Source:
'''

In their study of SPINOL-phosphoric acid (SPA) catalyzed, Wheelers and co-workers show that the improvement in the level of enantioselectivity by varying the SPA’s side arm can be reproduced by their modeling (Figure 25) [34]. While the difference in % ee between calculated and experimental can be 10% or more in magnitude, the reader should note that such differences, when translated to ΔΔG^‡, can range from a difference of 0.14 kcal/mol to 1.1 kcal/mol due to the non-linear relationship between % ee and ΔΔG^‡ (see Figure 22 and Figure 25). Since chemical accuracy is usually defined to be 1 kcal/mol or less, good agreement with the experimental % ee is generally observed (near the limit of chemical accuracy, refer to values in parentheses in Figure 25), ranging from the low % ee of the 2,6-dimethylphenyl group to the drastic improvement in phenyl and 9-anthracyl group.

Jacobsen and co-workers reported a detailed mechanistic study on the ring-opening of oxetane with TMSBr (Lewis acid mechanism) or HBr (Brønsted acid mechanism) catalyzed by chiral squaramide (Figure 26). The TS structures for the critical enantioselective steps were located at SMD(Et₂O)/B97D/def2-SVP [88]. For a set of seven catalysts variation for the Lewis acid mechanism, they explored the use of two different quasi-RRHO corrections to low vibrational frequencies and RRHO, where they found that the use of quasi-RRHO correction is generally beneficial. Some of the enantioselectivity appears to arise mainly from vibrational entropy, as they are highly sensitive to the correction used (see also the work of Chin and Krenske [76]). The quasi-RRHO correction by Truhlar reproduces the low level of enantioselectivity for the 4-fluoro- and 3,5-difluoro-phenyl groups. The decrease in % ee from the 9-phenanthryl to 1-naphthyl catalyst cannot be reproduced by applying a quasi-rotor correction.

These selected, but not exhaustive, examples demonstrate the potential of DFT calculations for in silico design of asymmetric reaction. However, from a practical point of view, given current technological limitations and costs, one would still need access to a considerable amount of computing power to perform these calculations within a competitive timeframe with experimental screening.

2.9. Understanding/Interpretation

The activation strain model (ASM) model decomposes the activation barrier into two contributions: (1) the energetic penalty imposed to distort the reactants and catalyst from their lowest energy conformers to adopt the reactive conformation and (2) the interaction between distorted components [187,188]. The second part requires an energy decomposition analysis (EDA) which will be described in more detail below. The open-source PyFrag 2019 code can be used to perform the ASM calculations. Readers are encouraged to refer to the work of Hamlin, Bickelhaupt, and co-workers for more detail [189]. ASM can be applied to asymmetric catalysis instead of a reaction pathway, where the difference in geometrical strain/distortion between the pair of stereo-differentiating TS structures can be compared.

'''

Given data:
'''

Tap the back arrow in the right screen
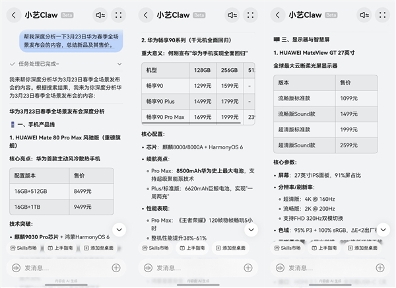The height and width of the screenshot is (288, 396). point(276,15)
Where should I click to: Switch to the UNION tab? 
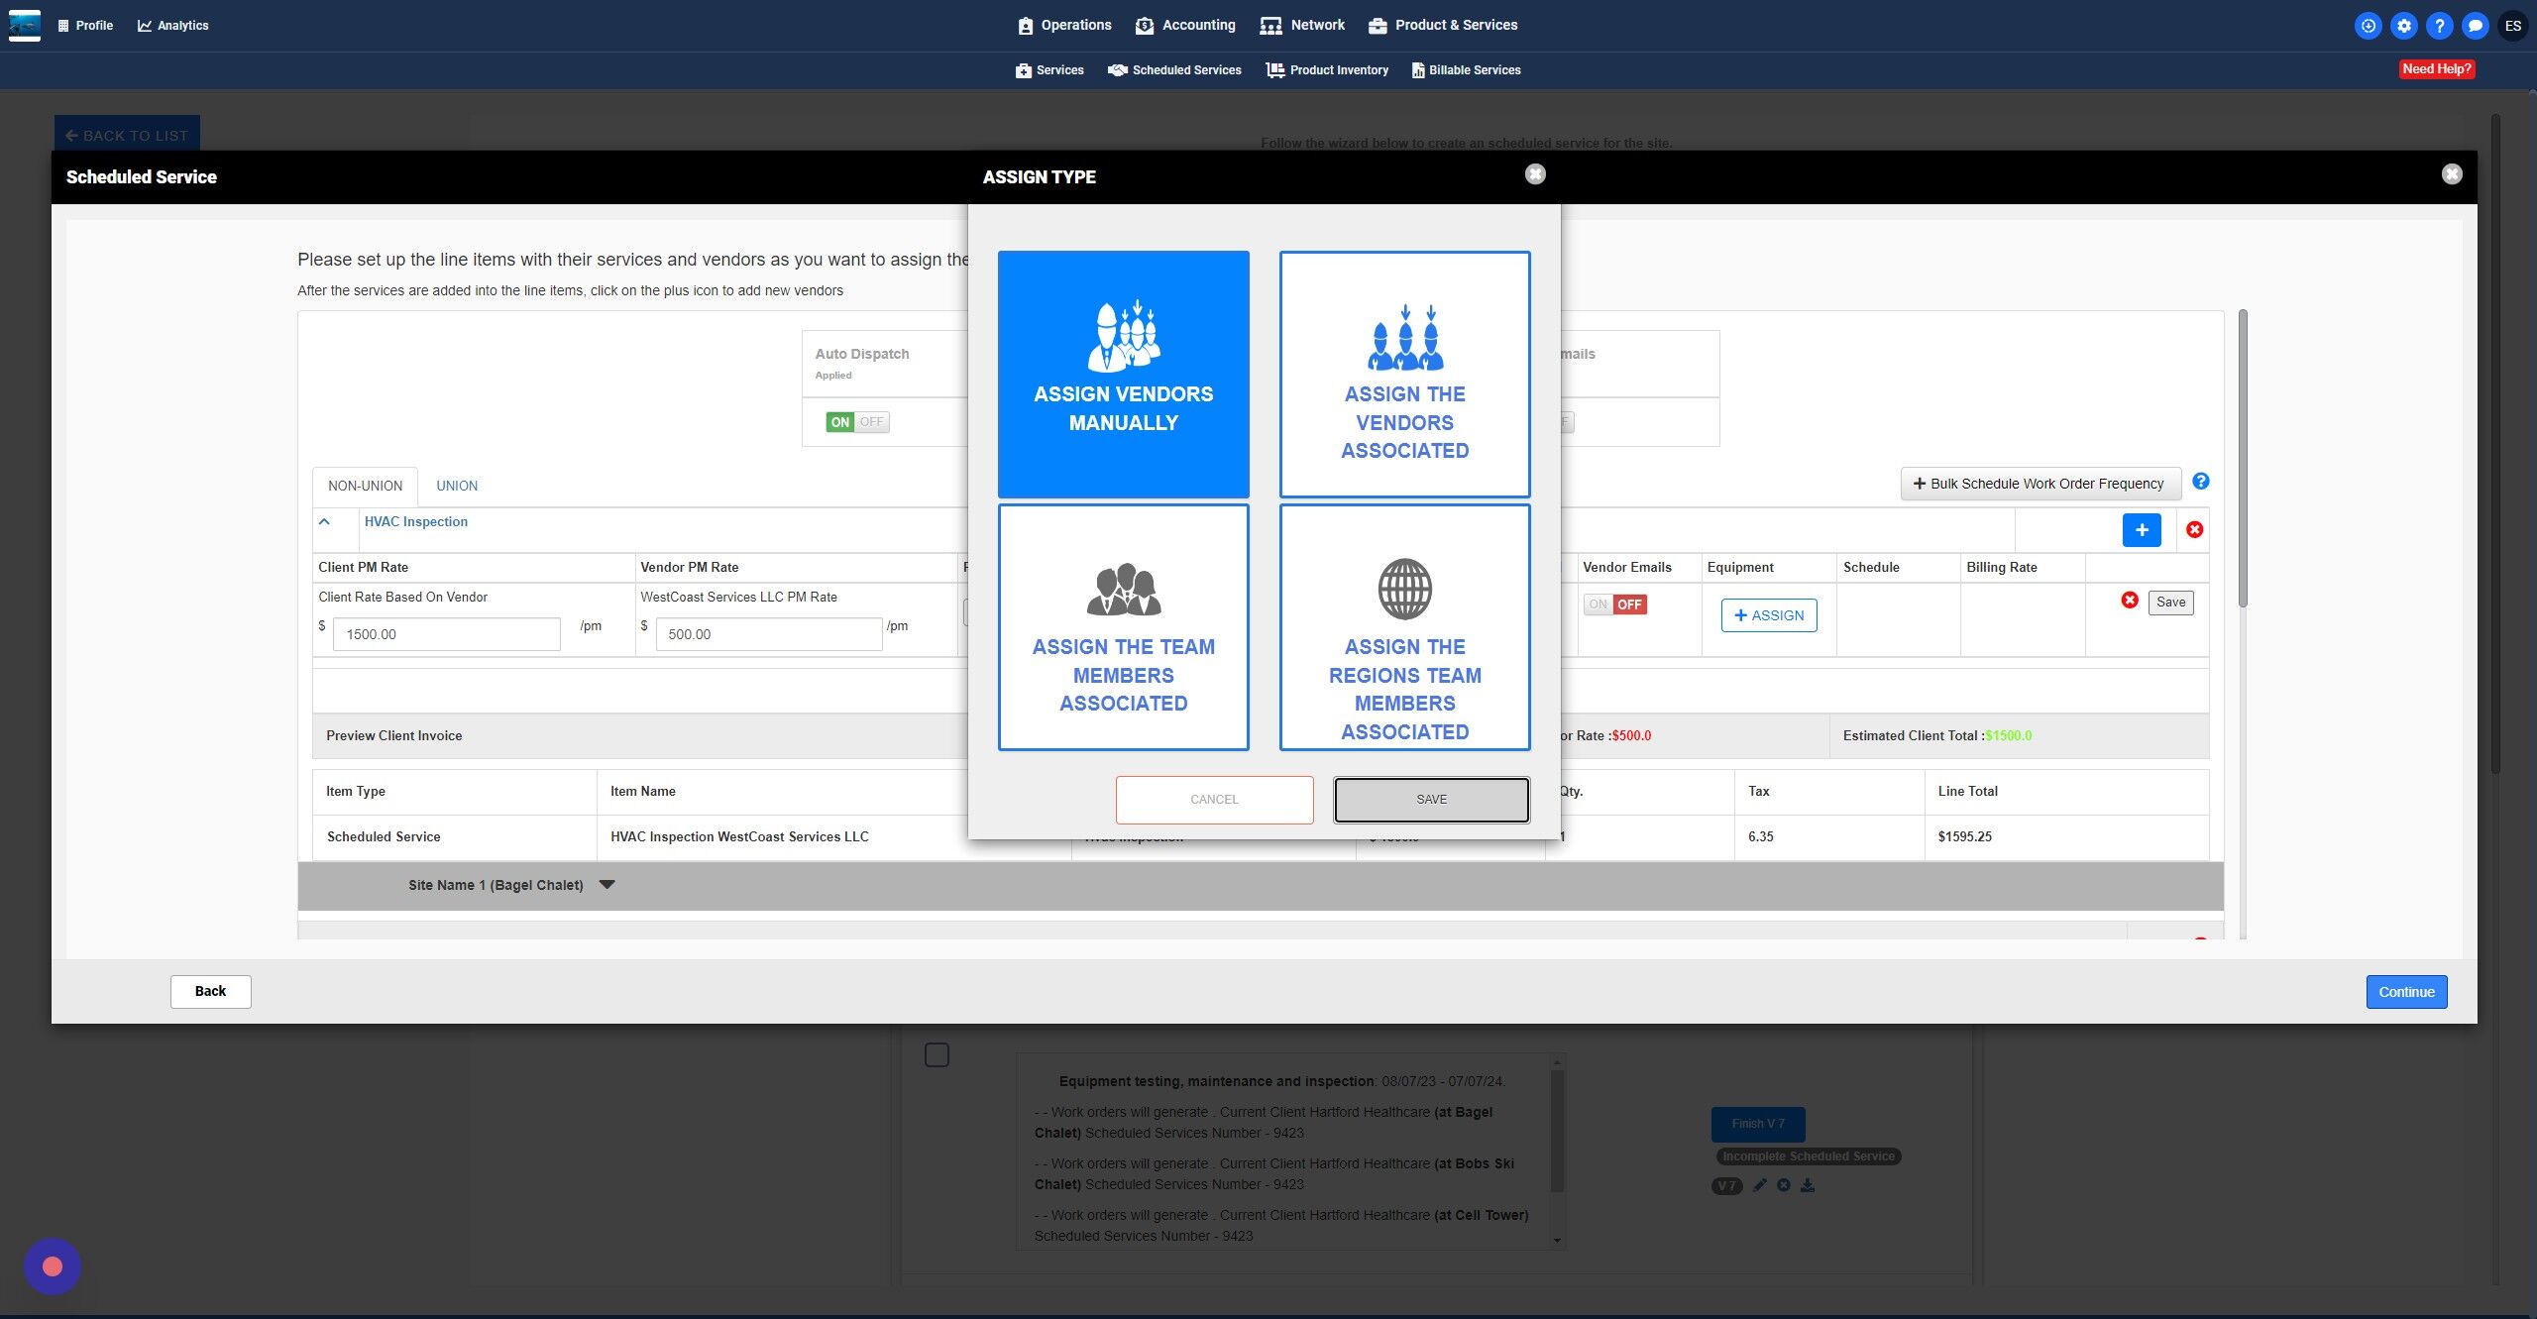(457, 486)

'''

Required work:
1. Decide whether each statement agrees with the catalysis modeling text, answering yes or no and quoting the deciding words: (a) Chemical accuracy is usually defined as 1 kcal/mol or less. (b) A quasi-rotor correction reproduces the drop in % ee from the 9-phenanthryl to the 1-naphthyl catalyst. (c) The PyFrag 2019 code is open-source.
2. Output the part of the catalysis modeling text that opens with the words containing "2.9. Understanding/Interpretation" and closes with "can be compared.".
These data come from a different source than the text.

Solved problems:
1.
(a) Yes: "chemical accuracy is usually defined to be 1 kcal/mol or less"
(b) No: "The decrease in % ee from the 9-phenanthryl to 1-naphthyl catalyst cannot be reproduced by applying a quasi-rotor correction."
(c) Yes: "The open-source PyFrag 2019 code can be used to perform the ASM calculations."

2.
2.9. Understanding/Interpretation

The activation strain model (ASM) model decomposes the activation barrier into two contributions: (1) the energetic penalty imposed to distort the reactants and catalyst from their lowest energy conformers to adopt the reactive conformation and (2) the interaction between distorted components [187,188]. The second part requires an energy decomposition analysis (EDA) which will be described in more detail below. The open-source PyFrag 2019 code can be used to perform the ASM calculations. Readers are encouraged to refer to the work of Hamlin, Bickelhaupt, and co-workers for more detail [189]. ASM can be applied to asymmetric catalysis instead of a reaction pathway, where the difference in geometrical strain/distortion between the pair of stereo-differentiating TS structures can be compared.